Well, maybe Preacher Paul wasn’t actually frightened, but Wally thought he was. Knowing our preacher the way I do, and knowing the way preachers in general feel about fried chicken, I would expect most chickens to scatter at the presence of a man of the cloth.
Most, but not Wally.
She stood her ground wanting to know who he was, why he was here, and did he know exactly what could happen to someone who did not respect the majesty of a chicken. Only when I came outside did she make a stately progression to the promenade (known to we commoners as the carport).
While Preacher Paul came out unblooded, Peaches the Cat wasn’t so lucky.

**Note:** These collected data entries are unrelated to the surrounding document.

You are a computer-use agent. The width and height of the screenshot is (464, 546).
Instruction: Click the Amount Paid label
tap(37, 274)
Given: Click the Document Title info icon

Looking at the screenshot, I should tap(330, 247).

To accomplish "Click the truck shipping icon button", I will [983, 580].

Peaches is everything a cat should be warm on your lap in the winter, easygoing, quick to purr, and tough on mice. Now, she’s also afraid of chickens.
Before Wally and her family moved out front, Peaches had the run of the porch and the yard. She particularly enjoyed lolling in her favorite sunspot in the driveway.

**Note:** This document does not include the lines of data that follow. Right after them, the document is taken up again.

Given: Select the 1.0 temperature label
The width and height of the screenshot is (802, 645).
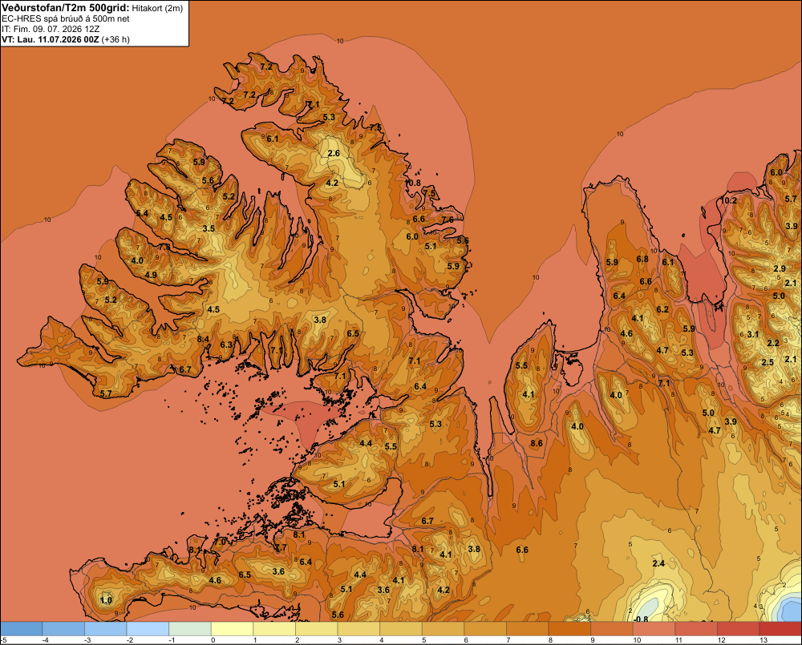Looking at the screenshot, I should click(106, 600).
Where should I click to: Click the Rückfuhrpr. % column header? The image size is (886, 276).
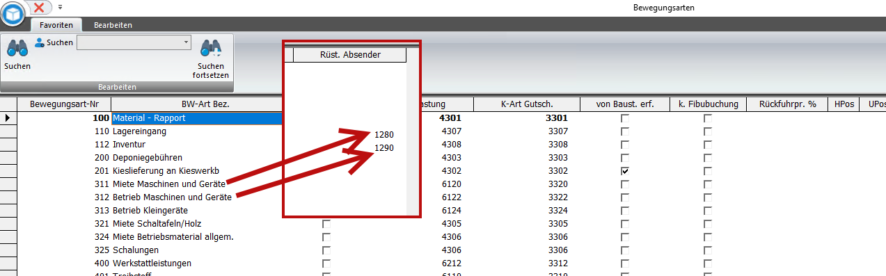pyautogui.click(x=788, y=105)
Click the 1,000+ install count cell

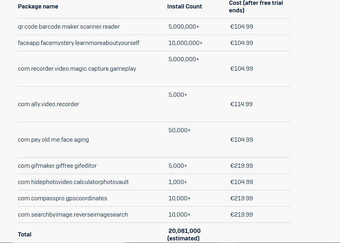point(178,182)
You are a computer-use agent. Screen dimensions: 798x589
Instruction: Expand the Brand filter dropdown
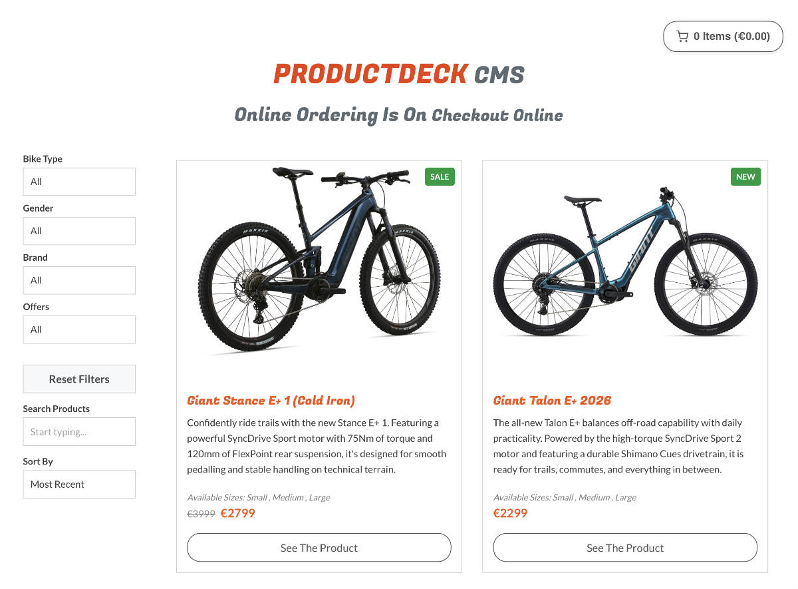tap(79, 280)
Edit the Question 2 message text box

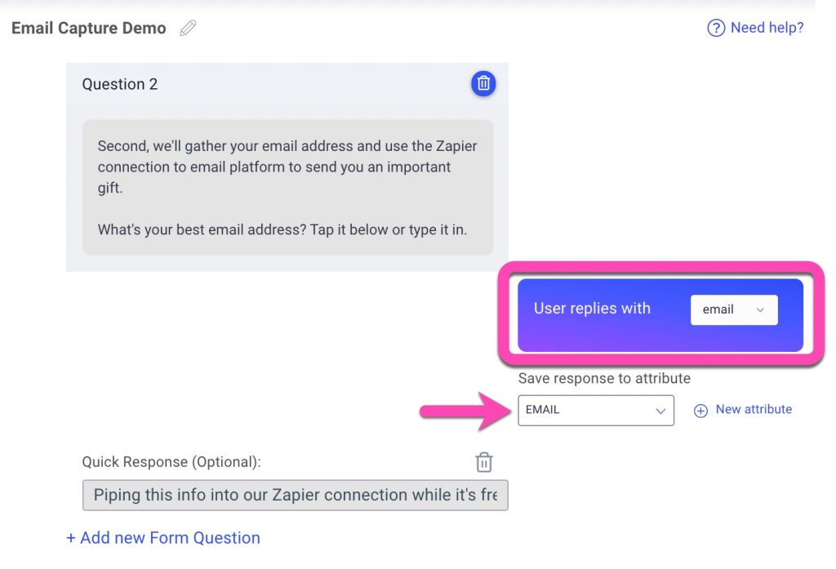pos(288,188)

That was before Wally taught Peaches about the new sheriff in town.
The other afternoon one of those perfect spring afternoons that calls for lolling Peaches was happily ensconced in her sunspot when Wally came around the corner.
Peaches ignored the hen (if you know cats, you know they ignore anything very well) until Wally walked up to her like a bully on the beach and pecked Peaches between the eyes. The cat was not amused.

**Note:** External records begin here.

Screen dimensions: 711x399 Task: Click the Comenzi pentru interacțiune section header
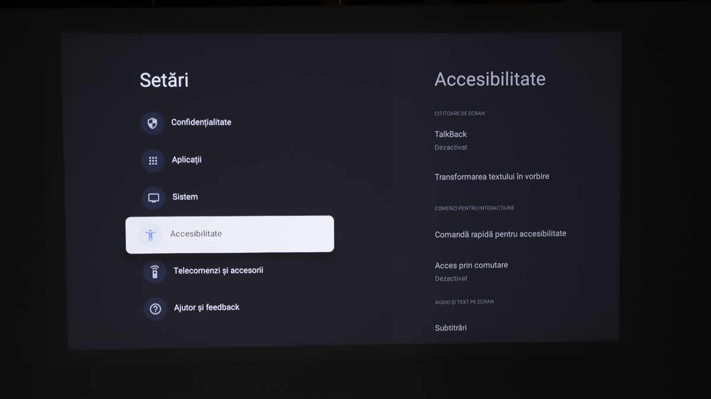click(x=474, y=208)
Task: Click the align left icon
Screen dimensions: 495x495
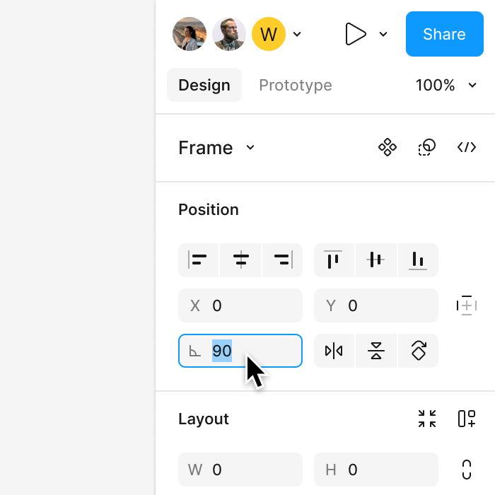Action: [x=199, y=260]
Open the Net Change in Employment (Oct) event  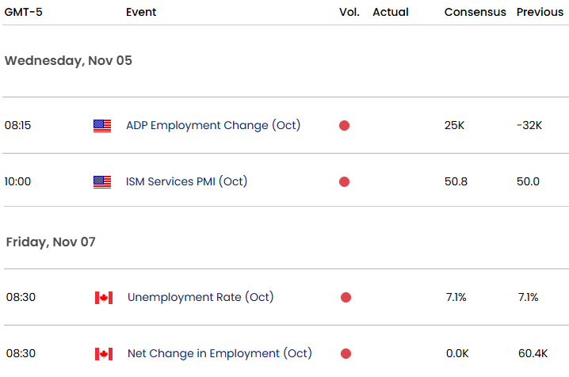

Since then, Wally has picked fights with virtually every cat in the neighborhood, and is none the worse for wear.
It used to be when people pulled up unexpectedly at the house, they worried about the canine cacophony in the side yard.
Like I’ve always said, visitors to our home don’t have to beware of the dogs.
But please, beware of the chicken.
Weaver is a staff writer at The News Reporter. He may be reached via e-mail at jeffweaver@newsreporter.biz, or via telephone at 642-4104, ext 227.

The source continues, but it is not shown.